Лицом к лицу с расой - страница 68
Мамы и бабушки в коридорах суда молятся не о справедливости, а об оправдании. Когда я объясняю, что доказательств того, что их любимый ребёнок убил владельца магазина, более, чем достаточно, и что ему придётся пойти на суровую сделку о признании вины, которую я для него выхлопотал, мне отвечают, что он всё же пойдёт на суд, и господь возведёт его на высоты. Ещё они рассказывают мне, что говорят с богом каждый день, и он уверяет их в том, что их сын и внук на суде будет оправдан.
Эти матери и бабки обвиняемых, наверное, не представляют себе и не осознают последствия обращения в суд и его проигрыша. Некоторым просто наплевать на то, что произойдёт с их родным. Главное, чтобы всё выглядело так, что им не наплевать. Это предполагает вздымание груди в праведном негодовании и настаивание на том, чтобы суд, несмотря на наличие ужасных улик, непременно состоялся. Меня, — их защитника, того, кто знает, — они отказываются слушать и следуют более «правильным» рекомендациям. Эти люди скоро теряют интерес к делу и, после примерно третьего или четвёртого заседания суда, прекращают являться в суд. Тогда мне становится легче убедить клиента действовать в его же собственных интересах и принять соглашение о признании вины.
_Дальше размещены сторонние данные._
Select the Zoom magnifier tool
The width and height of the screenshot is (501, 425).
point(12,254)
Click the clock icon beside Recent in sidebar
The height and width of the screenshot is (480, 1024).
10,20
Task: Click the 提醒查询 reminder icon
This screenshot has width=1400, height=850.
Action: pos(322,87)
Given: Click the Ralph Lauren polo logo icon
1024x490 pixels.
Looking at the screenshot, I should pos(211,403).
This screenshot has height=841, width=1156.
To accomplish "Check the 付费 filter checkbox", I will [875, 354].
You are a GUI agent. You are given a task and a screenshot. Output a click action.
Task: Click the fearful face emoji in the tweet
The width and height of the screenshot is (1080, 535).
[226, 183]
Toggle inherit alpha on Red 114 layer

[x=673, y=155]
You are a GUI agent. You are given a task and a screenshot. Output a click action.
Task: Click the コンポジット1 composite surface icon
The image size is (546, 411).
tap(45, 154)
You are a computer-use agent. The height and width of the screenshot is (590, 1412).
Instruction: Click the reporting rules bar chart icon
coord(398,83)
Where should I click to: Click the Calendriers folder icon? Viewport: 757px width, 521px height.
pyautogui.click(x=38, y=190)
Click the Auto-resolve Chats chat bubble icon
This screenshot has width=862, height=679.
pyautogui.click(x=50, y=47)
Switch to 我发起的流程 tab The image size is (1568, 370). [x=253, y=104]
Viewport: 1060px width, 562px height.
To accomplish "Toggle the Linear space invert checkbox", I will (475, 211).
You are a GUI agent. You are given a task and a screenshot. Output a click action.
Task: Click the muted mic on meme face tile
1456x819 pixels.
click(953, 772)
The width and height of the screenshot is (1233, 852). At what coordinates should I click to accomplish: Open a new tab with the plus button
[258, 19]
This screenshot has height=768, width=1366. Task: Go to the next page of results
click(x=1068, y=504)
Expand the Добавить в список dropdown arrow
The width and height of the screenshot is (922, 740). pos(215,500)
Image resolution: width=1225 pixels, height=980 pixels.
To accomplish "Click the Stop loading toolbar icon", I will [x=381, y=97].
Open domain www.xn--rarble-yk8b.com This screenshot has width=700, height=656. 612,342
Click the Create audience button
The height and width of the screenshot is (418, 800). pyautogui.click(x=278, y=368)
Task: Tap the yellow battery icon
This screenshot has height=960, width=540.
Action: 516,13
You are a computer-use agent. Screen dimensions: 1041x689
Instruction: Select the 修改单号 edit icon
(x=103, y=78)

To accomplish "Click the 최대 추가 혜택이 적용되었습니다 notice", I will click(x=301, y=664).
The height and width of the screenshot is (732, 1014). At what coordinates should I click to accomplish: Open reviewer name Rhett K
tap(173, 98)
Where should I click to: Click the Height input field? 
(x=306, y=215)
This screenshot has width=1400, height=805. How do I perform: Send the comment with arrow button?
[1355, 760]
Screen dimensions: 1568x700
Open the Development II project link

Одна из проблем — то, что негритянки из нижних слоёв общества заводят детей в 15 лет. Далее они заводят детей от разных других негров до тех пор, пока не обзаведутся пятью-шестью детьми. В школу такие мамаши не ходят. И не работают. На деньги общества жить не стыдятся. Они строят свою жизнь так, что они всегда будут получать шальную денежку и никогда не работать. Среди белых, латиноамериканцев и других рас и этносов я этого не вижу.
Чёрные мужчины, которые становятся моими клиентами, тоже не работают. Они получают государственные пособия по нетрудоспособности из-за умственного дефекта или за некую невидимую физическую хворь. Они ни за что не платят: ни за жильё (бабушка живёт на велфэр, а он живёт с бабушкой), ни за еду (бабушка и молодая-мама с ним делятся), ни за ребёнка. Когда я узнаю, что мой 19-летний подзащитный нигде не работает и не учится, я спрашиваю его чем он целыми днями занимается. Он улыбается: «Ну, просто… это… Отдыхаю». Эти люди живут без всяких чаяний, без всяких стремлений и без всякого стыда.
Если черному сказать прийти на суд должным образом одетым и не дать особых указаний как именно, то он придёт в совершенно неподходящем для такой обстановки одежде. Я защищал негритянку, находившуюся под следствием за наркотики. На судебное заседание она пришла в бейсболке с вышитым листом конопли и с надписью «Лигалайз!». Я защищал негра, который пришёл на суд в майке с надписью «Законы для лохов». У нас в офисе есть набор костюмов, рубашек, галстуков для клиентов, чтобы одевать их для судов присяжных. Часто нескольким адвокатам приходится убеждать чёрного надеть рубашку и галстук вместо майки с изображением знака банды, в которой он состоит.
Время от времени в средствах массовой информации сообщают, что, хотя чёрные составляют 12 процентов населения, в тюрьмах их содержится 40 процентов от числа заключенных. Нам это с негодованием подаётся, как следствие несправедливого отношения к ним со стороны системы уголовного правосудия. СМИ не говорят нам о ещё одной стороне ужасной действительности, — рецидивизме. Чёрных задерживают и осуждают многократно. Для чёрного иметь пять ходок за уголовщину к тридцатилетнему возрасту — норма. Такие рекорды крайне редки среди белых и латиноамериканцев. Ещё реже такие достижения встречаются среди азиатов.
Когда-то наш офис искал для себя девиз, в котором бы заключалась наша философия. Кто-то шутя предложил такой: «У каждого должен быть одиннадцатый шанс!».
И всё же я либерал. Я считаю, что те из нас, кто может обеспечить изобилие, должны обеспечить основные нужды, — еду, жильё, медицинское обслуживание, — для тех, кто о себе заботиться не может. Я полагаю, что у нас есть эта обязанность даже перед теми, кто позаботиться о себе может, но этого не делает. Такое мировоззрение требует сострадания и готовности действовать.